Of the lines below, report only those that contain "status".

▸ Stored data entries:
——
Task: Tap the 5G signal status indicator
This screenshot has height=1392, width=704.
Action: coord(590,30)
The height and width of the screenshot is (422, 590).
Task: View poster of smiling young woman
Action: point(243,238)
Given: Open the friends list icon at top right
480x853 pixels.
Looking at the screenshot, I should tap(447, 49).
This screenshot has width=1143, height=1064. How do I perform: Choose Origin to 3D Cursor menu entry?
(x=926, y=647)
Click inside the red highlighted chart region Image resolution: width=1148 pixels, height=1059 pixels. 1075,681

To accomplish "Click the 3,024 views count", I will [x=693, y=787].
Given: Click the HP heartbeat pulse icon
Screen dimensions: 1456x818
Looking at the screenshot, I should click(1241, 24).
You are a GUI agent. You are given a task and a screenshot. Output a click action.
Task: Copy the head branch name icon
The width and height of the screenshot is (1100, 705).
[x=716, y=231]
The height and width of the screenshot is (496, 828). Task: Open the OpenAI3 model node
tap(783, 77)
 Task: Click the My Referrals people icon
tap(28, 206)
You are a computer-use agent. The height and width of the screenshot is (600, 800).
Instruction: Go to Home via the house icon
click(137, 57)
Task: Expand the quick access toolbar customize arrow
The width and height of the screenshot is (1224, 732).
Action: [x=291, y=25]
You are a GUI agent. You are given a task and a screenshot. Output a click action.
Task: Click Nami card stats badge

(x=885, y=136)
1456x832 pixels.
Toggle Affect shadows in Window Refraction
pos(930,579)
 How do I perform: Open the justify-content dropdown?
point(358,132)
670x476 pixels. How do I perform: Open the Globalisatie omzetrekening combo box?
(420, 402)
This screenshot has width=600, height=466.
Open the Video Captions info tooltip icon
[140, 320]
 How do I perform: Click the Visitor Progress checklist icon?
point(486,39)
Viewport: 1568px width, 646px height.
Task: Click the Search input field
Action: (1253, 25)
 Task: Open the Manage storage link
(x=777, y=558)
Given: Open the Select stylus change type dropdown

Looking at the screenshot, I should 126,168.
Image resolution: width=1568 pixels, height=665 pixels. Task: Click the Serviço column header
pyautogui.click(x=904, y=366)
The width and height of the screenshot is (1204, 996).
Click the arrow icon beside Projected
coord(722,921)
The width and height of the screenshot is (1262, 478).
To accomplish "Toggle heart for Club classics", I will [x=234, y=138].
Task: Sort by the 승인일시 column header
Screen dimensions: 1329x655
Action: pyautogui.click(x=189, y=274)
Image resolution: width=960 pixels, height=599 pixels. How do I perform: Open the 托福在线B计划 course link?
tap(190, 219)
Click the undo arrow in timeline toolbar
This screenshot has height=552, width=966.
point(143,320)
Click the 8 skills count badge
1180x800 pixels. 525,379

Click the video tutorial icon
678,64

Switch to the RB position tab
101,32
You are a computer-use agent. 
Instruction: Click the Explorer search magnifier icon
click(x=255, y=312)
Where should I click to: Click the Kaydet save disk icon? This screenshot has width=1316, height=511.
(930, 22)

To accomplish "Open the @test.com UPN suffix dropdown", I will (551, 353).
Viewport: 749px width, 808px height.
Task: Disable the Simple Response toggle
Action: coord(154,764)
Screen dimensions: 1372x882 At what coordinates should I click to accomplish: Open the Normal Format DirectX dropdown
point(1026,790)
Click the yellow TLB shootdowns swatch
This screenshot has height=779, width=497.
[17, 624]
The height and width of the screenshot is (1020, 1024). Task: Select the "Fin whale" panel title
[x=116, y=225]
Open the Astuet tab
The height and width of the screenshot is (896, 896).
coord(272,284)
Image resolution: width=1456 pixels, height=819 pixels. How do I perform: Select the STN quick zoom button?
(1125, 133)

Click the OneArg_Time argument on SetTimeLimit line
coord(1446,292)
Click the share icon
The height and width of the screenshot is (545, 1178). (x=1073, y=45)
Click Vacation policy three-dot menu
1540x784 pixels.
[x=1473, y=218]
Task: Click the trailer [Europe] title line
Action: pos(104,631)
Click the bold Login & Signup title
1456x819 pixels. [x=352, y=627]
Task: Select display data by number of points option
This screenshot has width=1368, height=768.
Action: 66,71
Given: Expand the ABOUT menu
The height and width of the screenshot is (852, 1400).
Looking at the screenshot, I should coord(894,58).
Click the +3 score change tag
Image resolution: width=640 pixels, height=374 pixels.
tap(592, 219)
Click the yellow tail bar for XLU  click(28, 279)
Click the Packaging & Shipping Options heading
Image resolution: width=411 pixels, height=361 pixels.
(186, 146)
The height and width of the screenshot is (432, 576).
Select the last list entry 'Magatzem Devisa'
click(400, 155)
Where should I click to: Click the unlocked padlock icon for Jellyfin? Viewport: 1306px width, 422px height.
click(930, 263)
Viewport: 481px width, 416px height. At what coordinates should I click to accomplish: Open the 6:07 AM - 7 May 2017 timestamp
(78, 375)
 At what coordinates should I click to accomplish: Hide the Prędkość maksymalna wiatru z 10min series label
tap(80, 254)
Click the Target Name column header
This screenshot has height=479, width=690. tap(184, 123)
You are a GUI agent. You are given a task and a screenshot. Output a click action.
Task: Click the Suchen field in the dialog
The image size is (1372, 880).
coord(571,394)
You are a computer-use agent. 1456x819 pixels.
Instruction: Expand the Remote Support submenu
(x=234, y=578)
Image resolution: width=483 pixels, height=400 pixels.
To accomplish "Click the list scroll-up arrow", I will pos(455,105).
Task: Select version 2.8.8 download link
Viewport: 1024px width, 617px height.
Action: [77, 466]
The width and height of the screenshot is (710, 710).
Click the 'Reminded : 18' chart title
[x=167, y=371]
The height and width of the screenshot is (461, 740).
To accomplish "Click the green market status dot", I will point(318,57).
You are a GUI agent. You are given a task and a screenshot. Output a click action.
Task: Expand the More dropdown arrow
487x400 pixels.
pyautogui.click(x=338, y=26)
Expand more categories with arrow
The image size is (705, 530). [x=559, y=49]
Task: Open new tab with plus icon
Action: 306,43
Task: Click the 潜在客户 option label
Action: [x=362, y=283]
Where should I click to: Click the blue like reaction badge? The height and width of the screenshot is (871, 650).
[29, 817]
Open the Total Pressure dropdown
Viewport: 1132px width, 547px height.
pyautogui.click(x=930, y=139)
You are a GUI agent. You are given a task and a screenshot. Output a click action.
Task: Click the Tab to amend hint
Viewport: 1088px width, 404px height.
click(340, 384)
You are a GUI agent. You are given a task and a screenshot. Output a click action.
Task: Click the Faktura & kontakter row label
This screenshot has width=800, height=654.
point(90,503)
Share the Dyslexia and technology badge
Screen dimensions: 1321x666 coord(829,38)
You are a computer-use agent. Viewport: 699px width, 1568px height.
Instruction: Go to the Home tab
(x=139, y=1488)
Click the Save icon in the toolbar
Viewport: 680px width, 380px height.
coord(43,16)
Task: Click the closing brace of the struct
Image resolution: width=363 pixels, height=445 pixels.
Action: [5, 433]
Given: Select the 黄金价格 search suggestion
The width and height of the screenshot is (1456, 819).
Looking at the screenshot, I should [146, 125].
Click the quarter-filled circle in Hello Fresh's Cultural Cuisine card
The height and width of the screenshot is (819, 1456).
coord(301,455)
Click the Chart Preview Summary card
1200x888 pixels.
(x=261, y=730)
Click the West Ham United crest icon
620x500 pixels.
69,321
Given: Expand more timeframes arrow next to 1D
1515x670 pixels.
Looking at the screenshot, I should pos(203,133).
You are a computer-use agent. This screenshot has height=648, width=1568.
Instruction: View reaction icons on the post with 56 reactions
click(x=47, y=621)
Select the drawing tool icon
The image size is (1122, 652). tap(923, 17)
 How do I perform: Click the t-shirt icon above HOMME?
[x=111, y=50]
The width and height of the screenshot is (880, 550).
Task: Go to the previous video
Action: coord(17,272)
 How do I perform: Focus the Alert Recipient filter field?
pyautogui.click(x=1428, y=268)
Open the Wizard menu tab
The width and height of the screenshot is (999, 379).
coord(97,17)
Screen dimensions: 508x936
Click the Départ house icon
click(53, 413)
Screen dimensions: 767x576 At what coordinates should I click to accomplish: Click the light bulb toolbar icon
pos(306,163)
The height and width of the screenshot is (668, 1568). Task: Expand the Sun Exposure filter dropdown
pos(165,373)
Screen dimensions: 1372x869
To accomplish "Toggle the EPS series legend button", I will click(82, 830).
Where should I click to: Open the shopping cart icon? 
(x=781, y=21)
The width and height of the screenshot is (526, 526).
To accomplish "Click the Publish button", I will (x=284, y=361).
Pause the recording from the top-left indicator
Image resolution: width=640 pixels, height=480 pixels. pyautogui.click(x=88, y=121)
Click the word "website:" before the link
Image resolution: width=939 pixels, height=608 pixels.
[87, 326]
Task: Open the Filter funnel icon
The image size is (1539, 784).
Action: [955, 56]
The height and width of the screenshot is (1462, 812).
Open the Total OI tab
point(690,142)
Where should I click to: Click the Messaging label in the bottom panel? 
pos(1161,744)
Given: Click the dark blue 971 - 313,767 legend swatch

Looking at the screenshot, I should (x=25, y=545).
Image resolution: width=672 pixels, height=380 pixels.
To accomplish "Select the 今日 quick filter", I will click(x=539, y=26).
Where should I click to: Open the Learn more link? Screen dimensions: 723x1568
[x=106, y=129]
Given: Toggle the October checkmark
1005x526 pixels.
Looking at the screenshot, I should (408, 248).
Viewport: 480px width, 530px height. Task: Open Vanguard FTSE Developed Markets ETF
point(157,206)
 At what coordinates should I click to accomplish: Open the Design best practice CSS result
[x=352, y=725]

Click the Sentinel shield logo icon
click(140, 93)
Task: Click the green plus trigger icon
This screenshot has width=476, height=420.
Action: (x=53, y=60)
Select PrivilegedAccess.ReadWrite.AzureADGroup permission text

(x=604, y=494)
——
▸ COMPLETED EXERCISE:
Task: Tap the 5G signal status indicator
To accomplish "Click the green market status dot", I will point(318,57).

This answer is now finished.